Ce temps trépidant de la consommation moderne s’oppose au temps long, désormais révolu, qui présidait à nos engagements, projets et investissements à long terme, amours durables, fidélités…, donc aussi solidarités. Ces valeurs d’un autre âge, appelé « productiviste », sont largement supplantées à l’ère du « consumérisme ». La révolution consumériste étend partout la sphère marchande, et radicalise son modèle. Celui-ci prescrit à chacun les objets qui le qualifieront comme sujet – « libre sur un marché libre », et il porte sur chaque objet sa date de péremption. Le temps devient pointilliste, accordé à un désir toujours jeune, primesautier. Le consommateur moderne a délaissé la jouissance paisible, voire ostentatoire (Veblen) des signes extérieurs de richesse ; la vraie richesse est faite d’une succession accélérée d’instants vécus comme autant de fresh starts ou de petits big bangs – à l’ouverture des paquets. La mode, les nouveaux médias de communication, le flot toujours renouvelé des news ou sur nos écrans, la cascade des SMS et des mails sont promesse d’allure, de sensations, de joie. L’urgence et les bonds de la vie jugulent l’angoisse : ne dit-on pas de l’homme ou la femme toujours pressés qu’ils ont une vie bien remplie ? Et les nouvelles socialités peuvent épouser la course des corps en remodelage perpétuel : il est aussi facile de récolter sur Internet un immense réseau d’amis que de s’en débarrasser, d’un clic. Relations à la carte, just in time et jetables sans drame. Sans drag, précise Bauman en citant la qualité la plus appréciée des employés des entreprises de Silicon Valley : demeurer sans attaches ni « coefficients de frottement ».

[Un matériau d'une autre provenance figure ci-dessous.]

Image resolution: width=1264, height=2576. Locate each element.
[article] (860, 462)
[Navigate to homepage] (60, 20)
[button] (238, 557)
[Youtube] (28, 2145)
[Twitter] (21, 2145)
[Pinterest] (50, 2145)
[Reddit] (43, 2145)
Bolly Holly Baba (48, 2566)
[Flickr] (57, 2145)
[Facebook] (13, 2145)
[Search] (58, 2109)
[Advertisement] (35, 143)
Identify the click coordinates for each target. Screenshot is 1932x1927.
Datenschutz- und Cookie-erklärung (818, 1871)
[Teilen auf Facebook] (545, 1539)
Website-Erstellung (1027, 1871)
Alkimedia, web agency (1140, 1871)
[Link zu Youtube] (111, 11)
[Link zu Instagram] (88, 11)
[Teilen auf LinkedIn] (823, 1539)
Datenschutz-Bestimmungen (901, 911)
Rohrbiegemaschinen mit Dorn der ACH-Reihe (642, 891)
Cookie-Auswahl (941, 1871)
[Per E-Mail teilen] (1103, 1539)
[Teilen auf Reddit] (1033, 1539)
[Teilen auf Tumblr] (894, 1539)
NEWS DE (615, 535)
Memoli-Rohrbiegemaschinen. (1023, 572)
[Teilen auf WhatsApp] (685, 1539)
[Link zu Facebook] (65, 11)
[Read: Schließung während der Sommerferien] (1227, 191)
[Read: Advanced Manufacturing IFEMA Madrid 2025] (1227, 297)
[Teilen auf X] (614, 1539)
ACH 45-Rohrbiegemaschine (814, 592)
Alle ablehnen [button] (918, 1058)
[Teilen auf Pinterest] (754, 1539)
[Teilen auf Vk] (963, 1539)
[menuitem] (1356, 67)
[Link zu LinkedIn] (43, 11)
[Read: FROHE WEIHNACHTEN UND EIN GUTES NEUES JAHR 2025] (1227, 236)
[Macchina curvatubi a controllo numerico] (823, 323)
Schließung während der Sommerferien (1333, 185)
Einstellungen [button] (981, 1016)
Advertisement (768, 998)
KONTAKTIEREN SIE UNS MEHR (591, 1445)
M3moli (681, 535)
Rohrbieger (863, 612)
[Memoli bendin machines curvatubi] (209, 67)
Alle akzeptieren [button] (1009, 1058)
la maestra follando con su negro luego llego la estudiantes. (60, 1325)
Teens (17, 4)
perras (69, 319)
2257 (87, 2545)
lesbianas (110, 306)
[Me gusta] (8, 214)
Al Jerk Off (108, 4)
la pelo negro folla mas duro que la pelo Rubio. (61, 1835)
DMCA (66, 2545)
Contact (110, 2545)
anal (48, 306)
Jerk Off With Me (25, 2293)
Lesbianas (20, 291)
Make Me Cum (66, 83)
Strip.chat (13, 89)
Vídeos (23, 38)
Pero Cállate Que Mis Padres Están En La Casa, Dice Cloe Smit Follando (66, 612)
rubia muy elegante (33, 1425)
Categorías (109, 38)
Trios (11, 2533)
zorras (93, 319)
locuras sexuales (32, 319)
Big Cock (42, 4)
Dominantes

Pourtant, un consommateur satisfait serait un oxymore dans les termes, puisqu’il ferait gravement obstacle à ce nouveau régime de la substitution impérative. Ne pas savoir jeter (remettre sa vieille robe !) bloquerait le cycle « acheter-jouir-dégager ». Impardonnable marque d’indolence, d’incompétence consumériste. C’est sur ce point que surgit la tromperie constitutive du nouveau monde marchand, et sa contradiction mortelle : « Aime-moi, achète-moi ! » nous crie chaque marchandise, alors qu’elle est précisément programmée pour nous lasser, nous déplaire (« Je t’ai bien eu », murmure l’objet à peine dépouillé de ses enveloppes rutilantes). Ce qu’au fond chaque acheteur intimement sait, aussi bien que Dom Juan faisant la cour à Charlotte.
Mise en scène Milena Vlach
Le consumérisme est un donjuanisme (et Dom Juan le héros au fond mélancolique de ce marché qui nous fait ironiquement passer, de plus en plus vite et sur les mêmes objets, du point d’hypnose au déchet). La marchandise (le marché ?) est une promesse qui ne peut pas être tenue. Notre scintillante championne de shopping n’a pas fini de traîner ses paquets.